Representing Canada on the international stage

Shannon LeClair
Times Reporter
Local trick rider Avery Aleman, 11, is getting the opportunity some riders only dream about. On April 3, in Sydney, Australia, Aleman will be representing Canada at the Sydney Royal Easter Show.
Aleman is a member of the Canadian Trick Riding Association and recently won the title of Elite Trick Rider for 2014. She, and her fellow Canadian Champions Cora Croteu (Sundre) and Shelby Pierson (Cessford), make up Team Canada.
“Very few people get to go and have this opportunity. I’m very inspired to go and do it with some amazing people like Jerri Duce (and) Paige Callaway. I am very thankful that we get to use horses that are down there too,” said Aleman.
Her love for horses has always been there, but it was watching the sport of trick riding at the Strathmore Stampede that sparked the flame.

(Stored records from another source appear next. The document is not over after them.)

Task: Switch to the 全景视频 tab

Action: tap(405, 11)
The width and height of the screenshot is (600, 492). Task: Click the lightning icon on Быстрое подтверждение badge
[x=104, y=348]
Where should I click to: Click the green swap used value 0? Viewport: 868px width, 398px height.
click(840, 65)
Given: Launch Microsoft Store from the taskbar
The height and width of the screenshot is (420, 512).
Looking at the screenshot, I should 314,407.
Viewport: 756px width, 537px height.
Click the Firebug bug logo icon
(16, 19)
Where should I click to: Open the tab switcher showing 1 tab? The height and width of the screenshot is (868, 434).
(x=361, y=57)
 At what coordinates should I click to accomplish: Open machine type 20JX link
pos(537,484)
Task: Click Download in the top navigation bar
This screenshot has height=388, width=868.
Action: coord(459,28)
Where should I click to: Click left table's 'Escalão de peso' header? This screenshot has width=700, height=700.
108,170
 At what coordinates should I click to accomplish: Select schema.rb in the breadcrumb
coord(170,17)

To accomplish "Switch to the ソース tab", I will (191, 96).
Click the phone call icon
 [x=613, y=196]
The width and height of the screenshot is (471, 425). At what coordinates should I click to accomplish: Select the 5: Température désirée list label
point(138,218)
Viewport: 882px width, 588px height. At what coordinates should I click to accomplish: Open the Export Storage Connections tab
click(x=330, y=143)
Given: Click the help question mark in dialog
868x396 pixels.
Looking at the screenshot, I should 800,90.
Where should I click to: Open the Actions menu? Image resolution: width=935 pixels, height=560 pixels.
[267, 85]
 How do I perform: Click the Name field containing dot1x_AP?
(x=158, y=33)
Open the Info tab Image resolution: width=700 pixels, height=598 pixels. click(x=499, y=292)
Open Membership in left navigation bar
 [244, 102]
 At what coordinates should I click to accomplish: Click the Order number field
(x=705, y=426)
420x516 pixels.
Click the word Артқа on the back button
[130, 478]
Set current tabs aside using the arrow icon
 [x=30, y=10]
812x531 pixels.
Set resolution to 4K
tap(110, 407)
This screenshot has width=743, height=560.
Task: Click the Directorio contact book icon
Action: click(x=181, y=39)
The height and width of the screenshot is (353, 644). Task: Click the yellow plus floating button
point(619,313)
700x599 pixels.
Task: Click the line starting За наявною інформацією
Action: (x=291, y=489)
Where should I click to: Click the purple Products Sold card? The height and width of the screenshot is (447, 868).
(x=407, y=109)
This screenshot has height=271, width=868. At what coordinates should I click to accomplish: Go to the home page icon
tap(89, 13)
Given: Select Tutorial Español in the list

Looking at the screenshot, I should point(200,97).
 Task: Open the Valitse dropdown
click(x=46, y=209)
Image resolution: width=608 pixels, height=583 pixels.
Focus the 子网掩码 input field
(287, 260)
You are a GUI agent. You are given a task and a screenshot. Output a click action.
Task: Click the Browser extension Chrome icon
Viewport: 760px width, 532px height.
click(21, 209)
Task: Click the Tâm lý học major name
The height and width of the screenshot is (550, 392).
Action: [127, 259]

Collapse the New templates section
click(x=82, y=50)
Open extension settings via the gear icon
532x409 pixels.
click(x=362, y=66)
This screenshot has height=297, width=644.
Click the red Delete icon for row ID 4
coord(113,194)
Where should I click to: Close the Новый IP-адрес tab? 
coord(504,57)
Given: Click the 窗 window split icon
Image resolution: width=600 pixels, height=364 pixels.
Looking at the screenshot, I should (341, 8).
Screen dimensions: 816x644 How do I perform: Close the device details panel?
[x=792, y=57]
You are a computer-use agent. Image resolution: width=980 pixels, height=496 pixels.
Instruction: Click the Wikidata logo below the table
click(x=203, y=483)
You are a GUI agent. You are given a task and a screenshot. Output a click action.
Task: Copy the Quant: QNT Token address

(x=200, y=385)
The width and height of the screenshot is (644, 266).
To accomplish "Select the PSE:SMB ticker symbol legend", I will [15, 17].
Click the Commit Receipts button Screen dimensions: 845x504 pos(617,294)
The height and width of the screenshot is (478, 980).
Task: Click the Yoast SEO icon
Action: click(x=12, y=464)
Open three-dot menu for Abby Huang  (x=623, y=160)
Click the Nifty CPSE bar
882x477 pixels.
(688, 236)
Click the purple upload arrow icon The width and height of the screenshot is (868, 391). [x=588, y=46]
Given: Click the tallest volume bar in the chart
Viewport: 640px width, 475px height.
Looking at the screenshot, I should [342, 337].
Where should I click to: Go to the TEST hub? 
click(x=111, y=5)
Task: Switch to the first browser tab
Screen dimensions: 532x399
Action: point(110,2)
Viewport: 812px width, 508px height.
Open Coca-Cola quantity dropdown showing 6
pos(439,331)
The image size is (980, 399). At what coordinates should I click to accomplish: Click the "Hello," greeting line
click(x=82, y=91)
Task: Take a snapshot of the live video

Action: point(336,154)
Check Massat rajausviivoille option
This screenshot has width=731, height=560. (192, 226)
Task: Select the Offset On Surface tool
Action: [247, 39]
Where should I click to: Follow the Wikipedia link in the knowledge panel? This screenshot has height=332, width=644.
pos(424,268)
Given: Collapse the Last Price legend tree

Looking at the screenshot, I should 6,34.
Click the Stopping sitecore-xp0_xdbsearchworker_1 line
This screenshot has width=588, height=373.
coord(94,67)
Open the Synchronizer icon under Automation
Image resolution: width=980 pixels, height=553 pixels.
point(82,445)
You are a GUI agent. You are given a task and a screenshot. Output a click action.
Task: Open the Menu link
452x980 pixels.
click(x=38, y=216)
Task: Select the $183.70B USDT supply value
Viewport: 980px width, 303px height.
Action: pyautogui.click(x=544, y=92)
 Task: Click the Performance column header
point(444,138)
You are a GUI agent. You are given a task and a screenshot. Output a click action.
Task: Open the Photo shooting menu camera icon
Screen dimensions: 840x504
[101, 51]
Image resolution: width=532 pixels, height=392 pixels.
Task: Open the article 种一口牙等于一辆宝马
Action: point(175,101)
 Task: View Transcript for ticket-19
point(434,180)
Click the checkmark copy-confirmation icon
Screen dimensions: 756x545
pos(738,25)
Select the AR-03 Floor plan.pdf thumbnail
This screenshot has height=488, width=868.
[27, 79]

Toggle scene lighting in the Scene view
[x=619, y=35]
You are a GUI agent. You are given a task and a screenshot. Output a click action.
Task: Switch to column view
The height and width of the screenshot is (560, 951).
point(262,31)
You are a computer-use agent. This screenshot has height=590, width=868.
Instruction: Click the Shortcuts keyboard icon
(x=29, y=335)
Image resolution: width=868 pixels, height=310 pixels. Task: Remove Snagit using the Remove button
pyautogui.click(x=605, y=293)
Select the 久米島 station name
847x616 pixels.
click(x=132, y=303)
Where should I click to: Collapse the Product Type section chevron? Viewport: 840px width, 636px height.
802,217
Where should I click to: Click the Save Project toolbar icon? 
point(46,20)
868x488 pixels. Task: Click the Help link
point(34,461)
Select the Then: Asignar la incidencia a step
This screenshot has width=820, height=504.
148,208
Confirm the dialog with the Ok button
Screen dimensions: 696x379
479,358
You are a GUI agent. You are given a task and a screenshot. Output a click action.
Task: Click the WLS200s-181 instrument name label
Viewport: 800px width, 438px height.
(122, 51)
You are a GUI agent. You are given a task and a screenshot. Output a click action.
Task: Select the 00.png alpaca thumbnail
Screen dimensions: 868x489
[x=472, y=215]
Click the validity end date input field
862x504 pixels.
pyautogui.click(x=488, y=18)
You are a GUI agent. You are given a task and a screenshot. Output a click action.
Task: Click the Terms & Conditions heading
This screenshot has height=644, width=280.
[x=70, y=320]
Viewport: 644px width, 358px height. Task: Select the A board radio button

“When I was four I saw Niki Flundra perform at Strathmore Stampede and that really inspired me to kind of push forward,” said Aleman. “I had always rode but I wanted to try trick riding, so my mom brought me out to Jerri Duce’s place. I trick rode for the first time there and I loved it. It was one of my favourite sports and I never stopped talking about it.”
She signed up with Jerri Duce, who had been teaching out of Carseland at the time, and began to learn the ropes.
“The biggest thing with Avery is she loves to perform, she’s an all-around cowgirl, so she barrel races, pole bends, goat ties, ropes and everything else,” said her mom Christa Aleman.
“She loves the thrill of trick riding … the opportunity to perform and of course this is just an opportunity that’s phenomenal, to be able to travel across the world and compete at a competition with girls that have the same love that they have is pretty cool.”
Duce began coaching Avery when she was four, and also took on Croteu at the age of four. Both girls now ride as professional partners, attending different events together in Canada and the U.S throughout the year.
‘They have a wonderful act … they are amazingly talented little girls, and were right from day one. They just seemed to know what they wanted to be and were very good at it,” said Duce.
The Association was created when the leaders of the trick riding industry- Duce, Callaway, Niki Flundra, Amber Wright, Kelsey Yule and Rae-Lynn Armstrong- saw the need to work together with a single mission of opening doors and creating opportunities for all levels of trick riders. Thanks to the creation of the association the girls are given new opportunities to perform. By attending three of the four competition events the riders are able to qualify for nationals. From there the Canadian Champions will have the opportunity to represent Canada the following year on the international stage.
“It’s thrilling to watch them go on and be able to do in the international thing at such a young age,” said Duce.